Except as required in subsection (B), a manager shall ensure that a resident has a written service plan that:R9-10-808.A.5.aCorrected May 2, 2023

Based on record review and interview, the manager failed to ensure a resident had a written service plan signed and dated by the resident or resident's representative, for two of three residents sampled. The deficient practice posed a risk as the Department was unable to determine substantial compliance during the inspection, and the documentation was not provided within two hours after a Department request. Findings include: 1. A review of R2's medical record revealed a service plan for supervisory care services (dated in February 2023). However, R2's service plan was not signed and dated by R2 or R2's representative. 2. In an interview, E5 reported R2 would have excuses for not signing R2's service plan. 3. In an interview, E5 acknowledged R2's service plan was not signed and dated by R2 or R2's representative. 4. A review of R3's medical record revealed a service plan for supervisory care services (dated in February 2023). However, R3's service plan was not signed and dated by R3 or R3's representative. 5. In an interview, E5 acknowledged R3's service plan was not signed and dated by R3 or R3's representative.

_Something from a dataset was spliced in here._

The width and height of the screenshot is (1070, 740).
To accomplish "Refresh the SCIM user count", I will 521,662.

When medication is stored by an assisted living facility, a manager shall ensure that:R9-10-816.F.1Corrected May 2, 2023

Based on observation and interview, the manager failed to ensure medication was stored in a separate locked room, closet, cabinet, or self-contained unit used only for medication storage. The deficient practice posed an accessibility risk to residents who were not prescribed the accessible medication. Findings include: 1. The Compliance Officer observed one ambulatory resident on premises. 2. The Compliance Officer observed an unlocked bedroom belonging to a caregiver. The Compliance Officer observed one bottle of "NyQuil Severe Cold & Flu." 3. In an interview, E5 acknowledged medication was not stored in a separate locked room, closet, cabinet, or self-contained unit used only for medication storage. This is a repeat deficiency from the on-site compliance inspection conducted on December 20, 2021.

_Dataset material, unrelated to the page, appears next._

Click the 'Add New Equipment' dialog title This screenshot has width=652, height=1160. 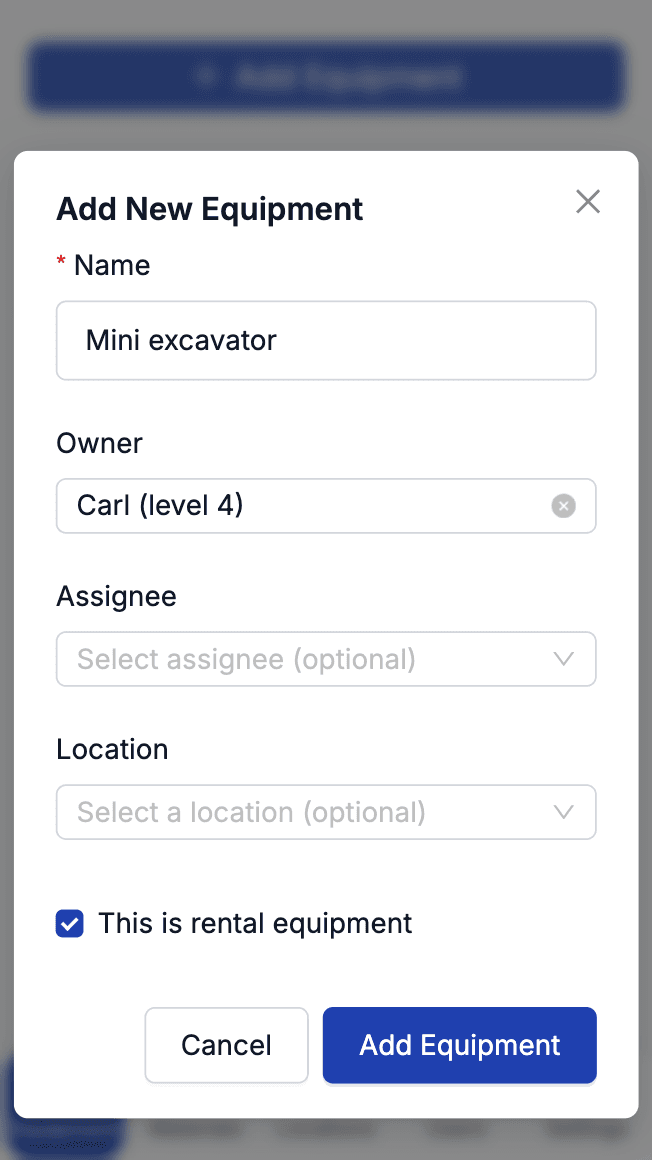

A manager shall ensure that:R9-10-819.A.10Corrected May 2, 2023

Based on observation and interview, the manager failed to ensure oxygen containers were secured in an upright position. The deficient practice posed a potential explosion or leak of a compressed gas. Findings include: 1. The Compliance Officer observed an oxygen container in an unoccupied resident bedroom. The oxygen container was upright but not secured. 2. In an interview, E5 acknowledged the oxygen container was not secured in an upright position. This is a repeat deficiency from the on-site compliance inspection conducted on December 20, 2021.

If there is a swimming pool on the premises of the assisted living facility, a manager shall ensure that:R9-10-820.F.1.f.iiiCorrected May 2, 2023

Based on observation and interview, the manager failed to ensure a swimming pool gate was locked when not in use. The deficient practice posed a drowning risk to residents. Findings include: 1. The Compliance Officer observed one ambulatory resident on premises. 2. The Compliance Officer observed a swimming pool on premises. The Compliance Officer observed the swimming pool was not in use. The Compliance Officer observed the swimming pool gate was not locked. 3. The Compliance Officer observed a padlock located next to the swimming pool gate and hanging on a life-preserver. 4. In an interview, E5 reported the swimming pool gate was always locked and acknowledged the swimming pool gate was not locked. This is a repeat deficiency from the on-site compliance inspection conducted on December 20, 2021.